> [Input data]
::::::::::

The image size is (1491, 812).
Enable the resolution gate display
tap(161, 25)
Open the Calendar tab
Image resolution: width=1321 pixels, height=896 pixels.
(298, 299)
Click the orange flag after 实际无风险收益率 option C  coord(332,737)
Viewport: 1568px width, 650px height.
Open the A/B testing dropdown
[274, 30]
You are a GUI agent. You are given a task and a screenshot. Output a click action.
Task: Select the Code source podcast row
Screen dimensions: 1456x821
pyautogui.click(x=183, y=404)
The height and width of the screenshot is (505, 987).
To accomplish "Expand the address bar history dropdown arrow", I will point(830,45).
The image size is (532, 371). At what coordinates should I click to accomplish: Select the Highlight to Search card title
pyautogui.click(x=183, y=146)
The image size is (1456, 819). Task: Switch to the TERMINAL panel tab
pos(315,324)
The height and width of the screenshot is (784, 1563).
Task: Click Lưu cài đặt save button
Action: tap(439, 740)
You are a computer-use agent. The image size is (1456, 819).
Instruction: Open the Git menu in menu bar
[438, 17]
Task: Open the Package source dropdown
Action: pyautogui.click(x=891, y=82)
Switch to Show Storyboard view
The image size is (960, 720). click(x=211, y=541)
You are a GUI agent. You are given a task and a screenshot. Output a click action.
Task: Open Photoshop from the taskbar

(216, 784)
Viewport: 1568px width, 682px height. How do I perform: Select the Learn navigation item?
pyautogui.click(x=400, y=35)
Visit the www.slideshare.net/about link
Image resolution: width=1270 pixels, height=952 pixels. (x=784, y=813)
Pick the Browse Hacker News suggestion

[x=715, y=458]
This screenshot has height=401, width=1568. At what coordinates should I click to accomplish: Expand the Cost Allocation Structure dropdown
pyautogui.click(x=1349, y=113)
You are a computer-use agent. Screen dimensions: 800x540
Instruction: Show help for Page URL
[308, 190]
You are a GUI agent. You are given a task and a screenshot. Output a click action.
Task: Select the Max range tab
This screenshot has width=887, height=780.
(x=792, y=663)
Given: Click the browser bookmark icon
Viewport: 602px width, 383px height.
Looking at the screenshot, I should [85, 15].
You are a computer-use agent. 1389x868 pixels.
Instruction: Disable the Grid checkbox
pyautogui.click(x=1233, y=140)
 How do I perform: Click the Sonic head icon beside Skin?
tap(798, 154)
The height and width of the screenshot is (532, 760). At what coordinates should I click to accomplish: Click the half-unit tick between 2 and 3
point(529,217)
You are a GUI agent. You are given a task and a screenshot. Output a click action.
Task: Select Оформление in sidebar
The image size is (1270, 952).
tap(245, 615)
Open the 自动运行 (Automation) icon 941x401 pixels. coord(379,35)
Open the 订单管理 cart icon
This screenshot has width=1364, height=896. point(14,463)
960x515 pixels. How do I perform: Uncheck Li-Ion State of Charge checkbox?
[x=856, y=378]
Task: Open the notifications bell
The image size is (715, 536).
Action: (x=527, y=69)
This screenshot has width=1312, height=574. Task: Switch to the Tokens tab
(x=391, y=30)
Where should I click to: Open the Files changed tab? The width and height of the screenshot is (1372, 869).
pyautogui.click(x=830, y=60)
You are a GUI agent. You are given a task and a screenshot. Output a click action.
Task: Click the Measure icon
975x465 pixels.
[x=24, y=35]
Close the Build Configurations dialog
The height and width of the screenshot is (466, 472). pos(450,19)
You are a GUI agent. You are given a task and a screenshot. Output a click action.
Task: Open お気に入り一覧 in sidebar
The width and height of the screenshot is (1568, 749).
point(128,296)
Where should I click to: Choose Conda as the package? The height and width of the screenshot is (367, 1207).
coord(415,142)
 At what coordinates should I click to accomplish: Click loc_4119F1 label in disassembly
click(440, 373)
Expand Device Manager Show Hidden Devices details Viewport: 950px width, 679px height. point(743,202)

::::::::::

> [Required task] Collect every line of the listing above that contains the string "point". Count a line only if its capitalization matches.

> [Written response]
To accomplish "Expand the address bar history dropdown arrow", I will point(830,45).
point(529,217)
This screenshot has width=1364, height=896. point(14,463)
point(128,296)
Expand Device Manager Show Hidden Devices details Viewport: 950px width, 679px height. point(743,202)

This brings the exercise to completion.